Why we choose or don't choose certain subjects? 3 replies

Please wait...

Andron Taps Forum Mod

Faktrl is Best Pony

261,593 XP

10th September 2007

4 Uploads

21,746 Posts

1,754 Threads

#1 2 years ago

Everyone who has gone through their respective country's primary and secondary education system obviously has some training in language, grammar, the arts, math, science, and history and maybe some extra skill-building courses.  However, everyone has different strengths and interests and it determines how much effort we put toward learning any of the above or their sub-fields.  Obviously with enough resources and motivation you can still pass the tests, but that begs the question of the ultimate point of the efforts if the sole intent was to pass the class.  And yes I realize actually learning something that was hard and wanting to pass are not mutually exclusive ideas :p

I'm no way suggesting you shouldn't try to understand subjects that aren't your strengths, but I wonder why we give so little choice to secondary school students compared to the choice of courses offered to college students.  The secondary school curriculum is really not much more than pre-college studies.  That's not to say proper language and math skills aren't needed, but how many public schools teach things like IT, home maintenance, accounting, or etiquette as part of the mandatory curriculum?  Compare that to the collegiate system where (granted) the first year is mainly just retaking all those same courses- high school part 2 - but is then followed by 2-3 years of individual study in a specific field with room for electives.  In non-STEM majors only up to algebra 2 and basic survey of science courses are required, while the rest is your major coursework. 

You could make the argument that K-12 is all about developing life skills that you will use everyday as opposed to purely collegiate endeavours, but what exactly are these life skills?  How many people directly out of secondary school really retain the majority of information taught, to say nothing of the motivation to continue your education?   Most recent graduates really don't have the prospects that make them attractive to any prospective employer unless they know someone.  So that means you go to college or take on an apprenticeship where you will learn only what you need to anyway as it's directly related to your field.  This is especially true of the trades; you will learn the necessary math, science, and business to be able to do the job and you will use that knowledge constantly on the job so it's unlikely that you'll forget it or need to retrain yourself often.  
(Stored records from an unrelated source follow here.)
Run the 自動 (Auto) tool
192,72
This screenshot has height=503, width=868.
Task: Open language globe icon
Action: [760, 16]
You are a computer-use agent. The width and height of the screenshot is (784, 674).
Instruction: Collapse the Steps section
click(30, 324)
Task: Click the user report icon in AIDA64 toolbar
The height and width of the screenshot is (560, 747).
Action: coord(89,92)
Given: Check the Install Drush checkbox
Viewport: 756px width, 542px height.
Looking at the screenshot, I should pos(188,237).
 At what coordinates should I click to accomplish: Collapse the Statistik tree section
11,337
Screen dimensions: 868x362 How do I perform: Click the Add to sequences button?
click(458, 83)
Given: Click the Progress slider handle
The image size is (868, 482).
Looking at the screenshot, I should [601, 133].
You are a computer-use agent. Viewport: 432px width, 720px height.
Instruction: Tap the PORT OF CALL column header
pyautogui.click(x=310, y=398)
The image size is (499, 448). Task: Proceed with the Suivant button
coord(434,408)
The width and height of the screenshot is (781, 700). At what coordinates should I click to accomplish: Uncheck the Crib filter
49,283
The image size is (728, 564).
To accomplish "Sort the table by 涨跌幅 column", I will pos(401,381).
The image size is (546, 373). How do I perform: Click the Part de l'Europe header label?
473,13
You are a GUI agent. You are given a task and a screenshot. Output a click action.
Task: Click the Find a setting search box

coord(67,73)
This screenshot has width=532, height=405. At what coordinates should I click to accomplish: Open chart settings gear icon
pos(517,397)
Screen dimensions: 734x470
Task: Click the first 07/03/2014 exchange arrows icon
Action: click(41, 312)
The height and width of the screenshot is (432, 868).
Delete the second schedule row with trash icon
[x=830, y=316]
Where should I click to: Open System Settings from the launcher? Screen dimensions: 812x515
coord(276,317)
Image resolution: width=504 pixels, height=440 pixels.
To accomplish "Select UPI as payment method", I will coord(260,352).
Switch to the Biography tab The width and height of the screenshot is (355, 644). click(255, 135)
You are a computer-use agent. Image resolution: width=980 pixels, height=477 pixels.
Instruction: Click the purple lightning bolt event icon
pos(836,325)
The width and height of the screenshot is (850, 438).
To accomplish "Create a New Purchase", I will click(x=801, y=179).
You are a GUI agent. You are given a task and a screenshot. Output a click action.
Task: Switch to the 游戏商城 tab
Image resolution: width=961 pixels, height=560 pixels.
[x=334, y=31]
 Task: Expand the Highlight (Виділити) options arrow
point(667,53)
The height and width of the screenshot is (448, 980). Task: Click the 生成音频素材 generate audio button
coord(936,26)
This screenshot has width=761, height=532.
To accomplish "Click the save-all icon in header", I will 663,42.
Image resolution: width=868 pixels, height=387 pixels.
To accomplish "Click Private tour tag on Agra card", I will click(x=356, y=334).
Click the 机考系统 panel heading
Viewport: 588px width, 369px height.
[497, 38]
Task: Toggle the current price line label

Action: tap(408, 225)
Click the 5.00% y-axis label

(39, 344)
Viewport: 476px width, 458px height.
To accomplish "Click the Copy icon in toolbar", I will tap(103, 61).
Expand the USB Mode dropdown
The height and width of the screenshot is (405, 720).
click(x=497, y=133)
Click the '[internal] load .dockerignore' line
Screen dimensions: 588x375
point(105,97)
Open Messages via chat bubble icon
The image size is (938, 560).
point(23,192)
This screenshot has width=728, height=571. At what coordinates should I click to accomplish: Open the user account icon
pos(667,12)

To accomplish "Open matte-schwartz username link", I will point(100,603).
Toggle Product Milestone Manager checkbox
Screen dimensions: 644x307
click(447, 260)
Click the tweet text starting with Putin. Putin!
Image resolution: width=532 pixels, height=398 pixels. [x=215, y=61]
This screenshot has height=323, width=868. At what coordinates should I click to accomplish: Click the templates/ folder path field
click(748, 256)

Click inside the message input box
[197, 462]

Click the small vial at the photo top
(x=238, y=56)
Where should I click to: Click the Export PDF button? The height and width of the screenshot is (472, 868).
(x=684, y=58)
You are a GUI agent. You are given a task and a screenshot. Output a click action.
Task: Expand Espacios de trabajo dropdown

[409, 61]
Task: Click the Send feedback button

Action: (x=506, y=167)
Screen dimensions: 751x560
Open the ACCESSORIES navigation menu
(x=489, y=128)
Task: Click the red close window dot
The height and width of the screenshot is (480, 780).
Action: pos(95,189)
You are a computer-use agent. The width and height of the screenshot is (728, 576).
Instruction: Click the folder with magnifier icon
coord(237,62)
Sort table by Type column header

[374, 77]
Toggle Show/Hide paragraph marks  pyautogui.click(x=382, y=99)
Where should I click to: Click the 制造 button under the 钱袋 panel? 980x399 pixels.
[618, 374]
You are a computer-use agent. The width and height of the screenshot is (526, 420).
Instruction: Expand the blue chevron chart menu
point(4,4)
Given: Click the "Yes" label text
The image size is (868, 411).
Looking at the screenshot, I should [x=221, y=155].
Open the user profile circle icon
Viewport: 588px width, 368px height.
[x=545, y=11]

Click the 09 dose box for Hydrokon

In America where college is considered so important that it's perhaps more so than high school when it comes to getting a decent job with any kind of security, then why not make high school more like college, at least in the sense that you have a more specific goal in mind and people willing to help you achieve it?  You know, because it's actually interesting to you and likely means you'll stand a better change at performing well?


"I'd shush her zephyr." ~ Zephyr.



Lindale Forum Mod

Mister Angry Rules Guy

241,129 XP

1st February 2010

0 Uploads

23,429 Posts

2 Threads

#2 2 years ago

Classes should be priorities based on if or not you can/will use that in real life. For example:

Yes: Home Economics: This should be required because once you live on your own, you will need to know how to cook, how to clean, and how to do minor mending and repair works. (And yes, I did learn sewing in Primary School. Why they would give needles to a bunch of 8-year-olds, I have no idea, but it happened.) Languages: This should be required because the Eurozone allows any Eurozone member to live and work in any Eurozone nation, and this is much easier if you know the language before you go. Or, in the case of America, it should also be required because if you choose to use ONE language, you need to master that ONE language. You need to be a walking dictionary and Thesaurus. Instead, most Americans can barely use English at all.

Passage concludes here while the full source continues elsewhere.